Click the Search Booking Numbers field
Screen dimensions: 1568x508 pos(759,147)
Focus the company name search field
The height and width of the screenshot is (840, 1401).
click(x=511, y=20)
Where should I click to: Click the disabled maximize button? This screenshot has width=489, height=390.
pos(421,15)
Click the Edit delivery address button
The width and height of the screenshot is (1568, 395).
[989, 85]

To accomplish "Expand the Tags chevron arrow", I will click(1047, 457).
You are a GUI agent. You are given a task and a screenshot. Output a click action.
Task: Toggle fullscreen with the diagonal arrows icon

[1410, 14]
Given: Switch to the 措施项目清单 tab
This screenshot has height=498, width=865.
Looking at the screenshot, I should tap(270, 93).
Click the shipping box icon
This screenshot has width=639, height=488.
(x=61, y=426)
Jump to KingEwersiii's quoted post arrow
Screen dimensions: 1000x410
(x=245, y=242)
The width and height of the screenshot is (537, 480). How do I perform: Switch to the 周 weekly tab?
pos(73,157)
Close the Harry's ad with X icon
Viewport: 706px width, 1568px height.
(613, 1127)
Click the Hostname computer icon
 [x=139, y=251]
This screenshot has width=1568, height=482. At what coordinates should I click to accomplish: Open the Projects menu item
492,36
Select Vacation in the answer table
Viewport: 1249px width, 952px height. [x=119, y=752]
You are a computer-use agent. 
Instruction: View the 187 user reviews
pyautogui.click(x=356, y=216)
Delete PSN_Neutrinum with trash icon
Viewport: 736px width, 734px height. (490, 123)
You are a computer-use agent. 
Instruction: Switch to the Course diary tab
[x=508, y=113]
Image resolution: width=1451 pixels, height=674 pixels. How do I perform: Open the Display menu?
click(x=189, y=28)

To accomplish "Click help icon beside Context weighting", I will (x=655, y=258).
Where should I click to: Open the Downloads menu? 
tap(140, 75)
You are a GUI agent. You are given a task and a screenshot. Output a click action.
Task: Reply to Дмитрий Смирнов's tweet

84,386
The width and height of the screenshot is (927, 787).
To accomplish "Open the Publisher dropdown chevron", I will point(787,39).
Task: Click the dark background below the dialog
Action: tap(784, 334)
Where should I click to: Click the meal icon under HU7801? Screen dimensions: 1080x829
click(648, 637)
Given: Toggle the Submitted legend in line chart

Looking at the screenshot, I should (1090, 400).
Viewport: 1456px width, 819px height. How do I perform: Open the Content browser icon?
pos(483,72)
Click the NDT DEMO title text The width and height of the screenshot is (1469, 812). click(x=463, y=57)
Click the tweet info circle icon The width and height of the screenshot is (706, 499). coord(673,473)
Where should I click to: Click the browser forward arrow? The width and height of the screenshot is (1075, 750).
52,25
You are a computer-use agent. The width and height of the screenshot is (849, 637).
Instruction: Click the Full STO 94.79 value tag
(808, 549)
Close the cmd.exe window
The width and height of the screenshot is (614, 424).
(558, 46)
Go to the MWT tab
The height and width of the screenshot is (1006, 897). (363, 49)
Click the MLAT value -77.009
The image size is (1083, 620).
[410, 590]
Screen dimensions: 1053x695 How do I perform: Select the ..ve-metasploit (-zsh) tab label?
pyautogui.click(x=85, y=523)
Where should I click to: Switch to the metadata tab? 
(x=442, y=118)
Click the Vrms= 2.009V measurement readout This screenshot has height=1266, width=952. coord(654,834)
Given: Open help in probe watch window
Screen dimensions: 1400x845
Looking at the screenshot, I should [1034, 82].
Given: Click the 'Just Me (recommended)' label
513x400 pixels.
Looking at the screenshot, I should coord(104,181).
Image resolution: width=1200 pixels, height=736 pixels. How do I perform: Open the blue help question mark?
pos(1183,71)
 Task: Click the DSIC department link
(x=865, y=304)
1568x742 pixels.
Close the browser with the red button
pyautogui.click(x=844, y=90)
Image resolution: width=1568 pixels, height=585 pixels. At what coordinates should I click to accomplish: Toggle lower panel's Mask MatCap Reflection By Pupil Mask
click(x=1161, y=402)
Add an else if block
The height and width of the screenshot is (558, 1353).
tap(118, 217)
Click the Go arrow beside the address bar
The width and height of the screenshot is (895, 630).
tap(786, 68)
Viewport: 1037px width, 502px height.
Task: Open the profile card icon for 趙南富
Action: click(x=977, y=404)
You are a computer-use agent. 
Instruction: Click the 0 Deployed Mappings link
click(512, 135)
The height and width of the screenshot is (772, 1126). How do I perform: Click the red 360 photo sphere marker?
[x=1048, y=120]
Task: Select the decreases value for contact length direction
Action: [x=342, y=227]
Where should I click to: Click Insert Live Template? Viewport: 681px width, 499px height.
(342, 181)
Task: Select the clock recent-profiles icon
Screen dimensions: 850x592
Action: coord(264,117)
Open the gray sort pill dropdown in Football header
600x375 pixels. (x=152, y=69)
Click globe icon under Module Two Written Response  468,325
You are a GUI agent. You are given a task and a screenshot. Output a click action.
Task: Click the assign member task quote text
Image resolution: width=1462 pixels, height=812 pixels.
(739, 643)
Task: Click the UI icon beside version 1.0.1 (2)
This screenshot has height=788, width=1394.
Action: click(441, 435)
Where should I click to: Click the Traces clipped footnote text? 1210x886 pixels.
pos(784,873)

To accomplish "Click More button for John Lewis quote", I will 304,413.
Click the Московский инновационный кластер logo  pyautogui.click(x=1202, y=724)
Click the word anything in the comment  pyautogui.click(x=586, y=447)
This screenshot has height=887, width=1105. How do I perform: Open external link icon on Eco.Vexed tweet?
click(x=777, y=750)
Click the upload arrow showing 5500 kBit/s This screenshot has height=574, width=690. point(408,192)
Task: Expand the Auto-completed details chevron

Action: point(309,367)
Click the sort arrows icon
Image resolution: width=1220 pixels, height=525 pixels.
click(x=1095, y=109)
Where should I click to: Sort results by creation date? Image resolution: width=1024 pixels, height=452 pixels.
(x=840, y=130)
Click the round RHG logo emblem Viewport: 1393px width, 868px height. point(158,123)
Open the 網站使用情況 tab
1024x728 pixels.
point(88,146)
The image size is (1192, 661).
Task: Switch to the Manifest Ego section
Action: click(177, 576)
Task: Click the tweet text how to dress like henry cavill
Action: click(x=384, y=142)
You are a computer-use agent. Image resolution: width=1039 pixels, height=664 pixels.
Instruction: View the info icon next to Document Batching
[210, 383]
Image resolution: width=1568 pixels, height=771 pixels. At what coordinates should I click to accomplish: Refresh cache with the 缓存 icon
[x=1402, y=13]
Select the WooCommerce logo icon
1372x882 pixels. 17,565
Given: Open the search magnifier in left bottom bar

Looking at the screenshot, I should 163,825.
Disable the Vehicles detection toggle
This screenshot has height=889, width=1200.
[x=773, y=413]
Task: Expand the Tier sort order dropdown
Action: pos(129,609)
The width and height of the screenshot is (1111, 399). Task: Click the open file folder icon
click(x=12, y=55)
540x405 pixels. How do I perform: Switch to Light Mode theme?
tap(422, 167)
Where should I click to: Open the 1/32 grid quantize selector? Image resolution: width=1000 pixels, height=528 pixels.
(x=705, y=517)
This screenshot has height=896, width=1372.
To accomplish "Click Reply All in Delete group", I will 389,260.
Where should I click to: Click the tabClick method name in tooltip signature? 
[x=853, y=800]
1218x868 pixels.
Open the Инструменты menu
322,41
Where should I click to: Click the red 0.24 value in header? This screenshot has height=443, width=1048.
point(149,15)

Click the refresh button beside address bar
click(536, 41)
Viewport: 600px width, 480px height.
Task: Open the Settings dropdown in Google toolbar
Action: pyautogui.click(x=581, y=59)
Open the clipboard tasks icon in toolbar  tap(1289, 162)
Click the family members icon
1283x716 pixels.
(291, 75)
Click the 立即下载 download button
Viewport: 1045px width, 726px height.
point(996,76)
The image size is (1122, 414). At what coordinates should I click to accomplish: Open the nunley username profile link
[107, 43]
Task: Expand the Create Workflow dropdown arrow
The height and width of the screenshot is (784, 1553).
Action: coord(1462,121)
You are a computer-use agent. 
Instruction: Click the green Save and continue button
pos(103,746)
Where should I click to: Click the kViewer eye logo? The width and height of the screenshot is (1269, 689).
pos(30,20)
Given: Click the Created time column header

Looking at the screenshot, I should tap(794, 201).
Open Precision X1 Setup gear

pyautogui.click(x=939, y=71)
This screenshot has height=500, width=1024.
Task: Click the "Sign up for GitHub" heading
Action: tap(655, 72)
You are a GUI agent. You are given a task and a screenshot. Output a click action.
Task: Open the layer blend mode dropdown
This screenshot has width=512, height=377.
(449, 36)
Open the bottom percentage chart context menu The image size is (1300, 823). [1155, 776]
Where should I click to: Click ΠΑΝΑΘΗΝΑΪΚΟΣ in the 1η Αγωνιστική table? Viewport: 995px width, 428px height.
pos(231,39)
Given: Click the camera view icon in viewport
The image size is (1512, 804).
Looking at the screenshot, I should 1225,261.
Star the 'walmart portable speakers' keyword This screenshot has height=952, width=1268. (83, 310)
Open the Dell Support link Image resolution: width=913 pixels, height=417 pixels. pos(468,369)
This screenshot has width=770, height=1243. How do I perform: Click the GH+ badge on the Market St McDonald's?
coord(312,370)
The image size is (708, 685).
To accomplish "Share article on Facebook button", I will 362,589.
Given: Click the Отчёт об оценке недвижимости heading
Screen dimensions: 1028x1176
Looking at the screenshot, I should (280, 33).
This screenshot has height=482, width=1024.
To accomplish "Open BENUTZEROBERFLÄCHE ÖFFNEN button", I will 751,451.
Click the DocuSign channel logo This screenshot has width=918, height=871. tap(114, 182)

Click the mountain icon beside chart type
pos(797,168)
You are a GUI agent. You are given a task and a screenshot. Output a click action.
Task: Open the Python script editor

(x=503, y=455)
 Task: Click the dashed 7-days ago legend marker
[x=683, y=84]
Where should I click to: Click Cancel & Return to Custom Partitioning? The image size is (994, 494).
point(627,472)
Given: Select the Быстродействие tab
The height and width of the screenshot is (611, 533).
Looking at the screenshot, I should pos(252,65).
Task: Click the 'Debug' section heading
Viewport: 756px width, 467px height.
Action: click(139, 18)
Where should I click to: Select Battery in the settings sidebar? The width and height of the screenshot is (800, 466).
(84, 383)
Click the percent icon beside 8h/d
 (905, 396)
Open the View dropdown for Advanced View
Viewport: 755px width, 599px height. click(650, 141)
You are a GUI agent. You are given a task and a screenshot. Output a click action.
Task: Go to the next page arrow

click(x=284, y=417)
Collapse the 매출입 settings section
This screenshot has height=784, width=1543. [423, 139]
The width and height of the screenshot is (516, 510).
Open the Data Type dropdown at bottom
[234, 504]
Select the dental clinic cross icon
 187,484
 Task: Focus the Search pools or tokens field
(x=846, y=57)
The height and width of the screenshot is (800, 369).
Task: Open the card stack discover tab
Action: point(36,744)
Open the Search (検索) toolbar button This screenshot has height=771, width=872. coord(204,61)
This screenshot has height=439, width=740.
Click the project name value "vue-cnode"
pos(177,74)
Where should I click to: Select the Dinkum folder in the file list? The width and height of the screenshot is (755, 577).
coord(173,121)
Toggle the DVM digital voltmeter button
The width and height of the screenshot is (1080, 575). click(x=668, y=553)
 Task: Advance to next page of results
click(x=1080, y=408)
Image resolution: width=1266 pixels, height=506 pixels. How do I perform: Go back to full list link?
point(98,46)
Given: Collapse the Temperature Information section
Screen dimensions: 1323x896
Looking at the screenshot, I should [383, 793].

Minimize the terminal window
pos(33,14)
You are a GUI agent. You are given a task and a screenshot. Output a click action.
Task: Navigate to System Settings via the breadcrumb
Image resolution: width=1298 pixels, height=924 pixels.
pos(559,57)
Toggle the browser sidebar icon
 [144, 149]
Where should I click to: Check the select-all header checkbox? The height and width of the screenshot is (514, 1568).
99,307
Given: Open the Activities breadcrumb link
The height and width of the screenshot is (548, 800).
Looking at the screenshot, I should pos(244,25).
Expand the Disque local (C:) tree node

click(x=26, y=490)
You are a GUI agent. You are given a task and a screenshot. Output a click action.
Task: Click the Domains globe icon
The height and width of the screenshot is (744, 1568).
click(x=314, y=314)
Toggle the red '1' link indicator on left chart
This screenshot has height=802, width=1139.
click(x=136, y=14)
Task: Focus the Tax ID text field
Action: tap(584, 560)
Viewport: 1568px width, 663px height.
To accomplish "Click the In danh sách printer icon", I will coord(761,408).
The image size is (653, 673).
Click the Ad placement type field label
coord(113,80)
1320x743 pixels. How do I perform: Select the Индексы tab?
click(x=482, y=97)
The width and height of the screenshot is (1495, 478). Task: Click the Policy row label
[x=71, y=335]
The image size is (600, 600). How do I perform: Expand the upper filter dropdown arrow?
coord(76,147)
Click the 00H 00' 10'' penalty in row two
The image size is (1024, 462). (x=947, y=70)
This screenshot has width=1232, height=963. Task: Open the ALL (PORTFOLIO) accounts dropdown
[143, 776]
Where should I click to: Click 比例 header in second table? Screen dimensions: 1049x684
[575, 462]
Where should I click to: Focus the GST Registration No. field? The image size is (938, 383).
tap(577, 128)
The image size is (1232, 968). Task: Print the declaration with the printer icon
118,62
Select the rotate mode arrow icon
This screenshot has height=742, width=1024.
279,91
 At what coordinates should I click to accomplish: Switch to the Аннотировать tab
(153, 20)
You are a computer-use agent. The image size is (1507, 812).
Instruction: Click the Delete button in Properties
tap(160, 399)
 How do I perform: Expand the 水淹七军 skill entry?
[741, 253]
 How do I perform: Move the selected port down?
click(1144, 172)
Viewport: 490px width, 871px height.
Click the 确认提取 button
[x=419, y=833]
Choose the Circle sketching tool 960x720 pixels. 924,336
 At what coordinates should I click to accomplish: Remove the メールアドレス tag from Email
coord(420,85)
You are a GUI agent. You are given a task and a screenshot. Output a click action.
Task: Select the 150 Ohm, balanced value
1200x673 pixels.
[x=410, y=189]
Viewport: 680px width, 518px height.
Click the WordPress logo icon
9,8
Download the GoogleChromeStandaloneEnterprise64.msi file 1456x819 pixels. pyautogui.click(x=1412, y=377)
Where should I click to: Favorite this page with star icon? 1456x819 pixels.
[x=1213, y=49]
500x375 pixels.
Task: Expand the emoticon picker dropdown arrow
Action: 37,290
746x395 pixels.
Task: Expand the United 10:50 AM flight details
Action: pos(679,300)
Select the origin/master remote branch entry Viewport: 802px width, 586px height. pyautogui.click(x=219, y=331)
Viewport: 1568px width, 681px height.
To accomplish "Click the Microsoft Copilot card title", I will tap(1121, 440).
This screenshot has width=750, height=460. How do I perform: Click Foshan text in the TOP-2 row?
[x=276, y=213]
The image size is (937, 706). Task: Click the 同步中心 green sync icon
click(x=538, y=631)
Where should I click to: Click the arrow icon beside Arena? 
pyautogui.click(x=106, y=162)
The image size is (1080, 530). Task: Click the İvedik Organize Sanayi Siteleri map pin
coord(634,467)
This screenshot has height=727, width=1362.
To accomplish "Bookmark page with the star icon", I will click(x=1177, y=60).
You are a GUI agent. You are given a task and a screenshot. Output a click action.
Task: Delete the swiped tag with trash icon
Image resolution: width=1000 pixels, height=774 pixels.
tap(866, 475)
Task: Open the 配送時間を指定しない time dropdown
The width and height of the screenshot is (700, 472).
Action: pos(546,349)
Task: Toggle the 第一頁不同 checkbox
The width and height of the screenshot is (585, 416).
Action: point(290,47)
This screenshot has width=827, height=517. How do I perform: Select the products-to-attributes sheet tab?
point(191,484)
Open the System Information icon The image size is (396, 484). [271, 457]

---*---

Working through the records, find each line containing the word "Information" and copy it.

Given: Collapse the Temperature Information section
Open the System Information icon The image size is (396, 484). [271, 457]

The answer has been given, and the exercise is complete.